L’impasse actuelle sur le fond de la réforme fait désormais également de son calendrier un défi majeur, souligne Goldman Sachs. La suspension des règles budgétaires actuelles expirera le 31 décembre. Cependant, pour commencer l’année prochaine avec de nouvelles règles, il faudrait un vote en plénière au Parlement européen après une majorité au Conseil.
« On peut soutenir que 2024 restera une année de transition en termes de gouvernance budgétaire et les dirigeants politiques pourraient attendre mars ou avril de l’année prochaine pour parvenir à un accord, avant que la Commission ne publie ses directives aux États membres pour 2025 », indique le rapport.
Toutefois, les élections européennes du 6 juin 2024 sont probables pour accélérer le délai pour parvenir à un accord, car il s’avère souvent difficile pour le Parlement européen de se réunir en plénière alors que la plupart de ses membres font campagne pour leur réélection. Goldman voit donc une possibilité importante que les négociations sur les règles budgétaires soient reportées au second semestre de l’année prochaine.
Une alternative possible à un accord sur les nouvelles règles avant le printemps serait que la Commission publie des lignes directrices basées sur les règles actuelles. Elle pourrait, par exemple, s’engager à ne pas imposer la règle du 1/20 de la dette et à se concentrer sur les soldes structurels des États membres, comme elle l’a fait à la fin des années 2010. La Commission pourrait alors chercher à accélérer le processus de réforme une fois que la nouvelle législature aura est en place, probablement d’ici juillet.
L’impact sur le marché
L’agence a affirmé également qu’il est peu probable que la politique budgétaire européenne en 2024 soit affectée par l’évolution des négociations sur les règles budgétaires, car les budgets ont été élaborés sur la base des orientations de la Commission, qui appelait à une année de transition vers les nouvelles règles.
L’Italie pourrait faire l’objet d’une surveillance accrue en raison d’une révision à la hausse de ses objectifs de déficit, mais Goldman ne s’attend pas à ce que le retour aux règles actuelles accroisse à lui seul l’ajustement budgétaire susceptible d’être exigé par la Commission.

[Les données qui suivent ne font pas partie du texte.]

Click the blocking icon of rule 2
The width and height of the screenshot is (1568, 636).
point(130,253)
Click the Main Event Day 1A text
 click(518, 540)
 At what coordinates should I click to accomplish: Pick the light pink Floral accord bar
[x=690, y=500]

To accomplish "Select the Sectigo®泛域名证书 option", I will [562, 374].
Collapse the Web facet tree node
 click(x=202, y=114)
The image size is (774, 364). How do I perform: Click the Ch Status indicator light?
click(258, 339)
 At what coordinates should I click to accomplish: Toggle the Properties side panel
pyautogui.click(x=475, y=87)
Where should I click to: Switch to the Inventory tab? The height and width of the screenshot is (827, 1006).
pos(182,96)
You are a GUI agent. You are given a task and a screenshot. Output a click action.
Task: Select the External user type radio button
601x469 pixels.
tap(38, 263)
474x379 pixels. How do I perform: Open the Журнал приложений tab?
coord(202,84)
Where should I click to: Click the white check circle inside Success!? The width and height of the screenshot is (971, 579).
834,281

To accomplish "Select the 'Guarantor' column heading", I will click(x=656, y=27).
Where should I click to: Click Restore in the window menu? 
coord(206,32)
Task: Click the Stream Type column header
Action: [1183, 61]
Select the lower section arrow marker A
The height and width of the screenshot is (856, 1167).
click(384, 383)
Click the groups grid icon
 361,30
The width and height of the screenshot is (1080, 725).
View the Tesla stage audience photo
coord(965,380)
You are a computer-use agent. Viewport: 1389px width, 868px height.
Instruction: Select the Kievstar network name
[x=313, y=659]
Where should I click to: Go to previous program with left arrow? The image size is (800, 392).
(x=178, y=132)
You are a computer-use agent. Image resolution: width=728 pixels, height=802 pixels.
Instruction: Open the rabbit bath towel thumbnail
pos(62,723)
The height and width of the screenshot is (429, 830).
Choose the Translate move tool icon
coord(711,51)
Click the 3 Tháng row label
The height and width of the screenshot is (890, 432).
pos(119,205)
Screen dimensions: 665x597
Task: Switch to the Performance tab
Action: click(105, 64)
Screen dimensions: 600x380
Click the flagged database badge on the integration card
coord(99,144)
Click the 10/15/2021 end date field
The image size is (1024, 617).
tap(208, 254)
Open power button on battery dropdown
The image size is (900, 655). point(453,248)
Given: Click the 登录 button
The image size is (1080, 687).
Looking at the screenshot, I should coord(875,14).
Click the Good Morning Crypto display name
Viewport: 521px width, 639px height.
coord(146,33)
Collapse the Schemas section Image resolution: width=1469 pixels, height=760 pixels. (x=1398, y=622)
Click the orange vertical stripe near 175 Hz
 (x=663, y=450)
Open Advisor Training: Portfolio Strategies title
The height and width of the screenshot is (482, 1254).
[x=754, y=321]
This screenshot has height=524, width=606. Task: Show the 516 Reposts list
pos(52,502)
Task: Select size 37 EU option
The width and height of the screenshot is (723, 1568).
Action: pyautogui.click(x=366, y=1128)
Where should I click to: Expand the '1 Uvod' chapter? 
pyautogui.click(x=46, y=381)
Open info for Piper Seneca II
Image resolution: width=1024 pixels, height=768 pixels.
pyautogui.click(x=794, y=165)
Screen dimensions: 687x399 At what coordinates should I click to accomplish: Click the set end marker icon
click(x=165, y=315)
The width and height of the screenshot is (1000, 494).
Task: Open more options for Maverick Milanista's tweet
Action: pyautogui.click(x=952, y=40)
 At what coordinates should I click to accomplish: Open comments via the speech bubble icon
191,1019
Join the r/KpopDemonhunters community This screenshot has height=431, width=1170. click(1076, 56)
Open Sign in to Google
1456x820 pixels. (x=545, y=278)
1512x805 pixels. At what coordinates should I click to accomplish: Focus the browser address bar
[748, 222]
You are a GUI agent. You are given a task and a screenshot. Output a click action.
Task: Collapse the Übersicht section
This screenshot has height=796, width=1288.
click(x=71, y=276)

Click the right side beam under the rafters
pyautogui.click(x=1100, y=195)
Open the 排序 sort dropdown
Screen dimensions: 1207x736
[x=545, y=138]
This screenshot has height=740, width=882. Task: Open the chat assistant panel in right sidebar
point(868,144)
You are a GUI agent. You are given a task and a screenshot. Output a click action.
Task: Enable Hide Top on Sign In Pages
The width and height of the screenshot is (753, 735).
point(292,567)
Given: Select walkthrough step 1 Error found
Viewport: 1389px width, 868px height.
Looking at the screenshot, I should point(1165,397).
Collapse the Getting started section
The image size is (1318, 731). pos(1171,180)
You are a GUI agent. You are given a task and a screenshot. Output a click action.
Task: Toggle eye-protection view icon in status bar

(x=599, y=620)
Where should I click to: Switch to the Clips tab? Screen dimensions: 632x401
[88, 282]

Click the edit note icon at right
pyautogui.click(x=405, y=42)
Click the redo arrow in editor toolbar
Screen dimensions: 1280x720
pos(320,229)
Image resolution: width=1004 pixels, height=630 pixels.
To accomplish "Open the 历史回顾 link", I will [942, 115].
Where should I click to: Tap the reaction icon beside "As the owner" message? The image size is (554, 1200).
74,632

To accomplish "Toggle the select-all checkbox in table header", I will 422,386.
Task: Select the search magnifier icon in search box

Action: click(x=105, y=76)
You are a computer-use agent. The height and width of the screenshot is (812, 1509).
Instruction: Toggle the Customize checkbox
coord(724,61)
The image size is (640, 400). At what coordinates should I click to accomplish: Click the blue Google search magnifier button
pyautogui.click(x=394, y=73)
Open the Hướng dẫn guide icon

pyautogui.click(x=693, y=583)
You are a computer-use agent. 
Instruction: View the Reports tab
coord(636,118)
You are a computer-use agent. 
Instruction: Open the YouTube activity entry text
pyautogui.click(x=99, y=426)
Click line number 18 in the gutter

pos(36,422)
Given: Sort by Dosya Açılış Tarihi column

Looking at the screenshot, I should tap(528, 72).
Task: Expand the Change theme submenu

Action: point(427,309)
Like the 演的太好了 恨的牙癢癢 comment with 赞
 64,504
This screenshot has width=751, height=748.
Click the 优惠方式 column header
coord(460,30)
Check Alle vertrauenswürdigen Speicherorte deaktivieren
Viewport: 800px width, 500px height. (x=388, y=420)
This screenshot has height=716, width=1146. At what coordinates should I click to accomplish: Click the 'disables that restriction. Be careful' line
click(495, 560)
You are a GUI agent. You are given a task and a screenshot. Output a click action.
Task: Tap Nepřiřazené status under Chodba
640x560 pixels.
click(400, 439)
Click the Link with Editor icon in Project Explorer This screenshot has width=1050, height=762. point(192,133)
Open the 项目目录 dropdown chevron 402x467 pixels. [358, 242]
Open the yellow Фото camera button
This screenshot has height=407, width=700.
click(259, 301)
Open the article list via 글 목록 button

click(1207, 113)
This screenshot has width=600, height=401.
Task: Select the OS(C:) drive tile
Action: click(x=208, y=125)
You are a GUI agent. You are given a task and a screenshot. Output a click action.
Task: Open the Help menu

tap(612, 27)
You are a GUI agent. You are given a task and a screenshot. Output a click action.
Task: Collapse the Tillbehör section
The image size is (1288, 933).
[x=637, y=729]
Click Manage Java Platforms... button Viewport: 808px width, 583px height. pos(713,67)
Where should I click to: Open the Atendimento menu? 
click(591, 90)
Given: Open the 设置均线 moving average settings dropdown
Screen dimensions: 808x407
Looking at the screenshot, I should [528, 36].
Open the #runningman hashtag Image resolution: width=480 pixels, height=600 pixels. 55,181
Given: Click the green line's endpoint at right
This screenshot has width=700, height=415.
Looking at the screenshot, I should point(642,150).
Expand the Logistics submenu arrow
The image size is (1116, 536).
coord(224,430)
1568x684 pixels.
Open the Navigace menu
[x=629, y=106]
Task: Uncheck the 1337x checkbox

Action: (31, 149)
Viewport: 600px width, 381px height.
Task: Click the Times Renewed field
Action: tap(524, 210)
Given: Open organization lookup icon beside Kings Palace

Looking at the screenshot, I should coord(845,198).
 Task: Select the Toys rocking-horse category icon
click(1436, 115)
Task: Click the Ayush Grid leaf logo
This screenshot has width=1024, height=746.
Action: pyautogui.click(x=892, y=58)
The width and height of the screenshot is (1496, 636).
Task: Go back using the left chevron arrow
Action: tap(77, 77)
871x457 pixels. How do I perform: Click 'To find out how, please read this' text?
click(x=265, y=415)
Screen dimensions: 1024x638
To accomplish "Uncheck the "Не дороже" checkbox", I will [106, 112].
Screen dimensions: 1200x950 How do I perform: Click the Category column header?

La banque américaine estime pareillement que les conséquences d’un échec de réforme des règles au-delà de l’année prochaine seront limitées. La raison en est que les deux options – réforme ou statu quo – ne semblent plus très différentes, selon elle.
D’une part, les nouvelles règles seront accompagnées de garde-fous qui rendront les voies de résolution requises plus rigides que prévu initialement, et le récent compromis de l’Espagne va plus loin dans cette direction. D’un autre côté, les règles existantes étaient déjà mises en œuvre dans une large mesure.
Bien que les règles actuelles ne se concentrent pas explicitement sur la viabilité de la dette à moyen terme et accordent peu d’attention à l’incertitude économique, la Commission a fait preuve à plusieurs reprises de créativité dans l’interprétation des règles et continuera probablement à le faire afin de maintenir un cadre de gouvernance budgétaire flexible.
Le rapport a conclu que le problème le plus important pour les investisseurs est que le fort ralentissement de la croissance, conjugué à la hausse des taux d’intérêt, constitue désormais un contexte macroéconomique défavorable aux trajectoires budgétaires. Par conséquent, la crédibilité de tout futur cadre de gouvernance budgétaire – les règles et leur interprétation ensemble – est ce qui, selon Goldman, façonnera la consolidation budgétaire requise à travers l’Europe.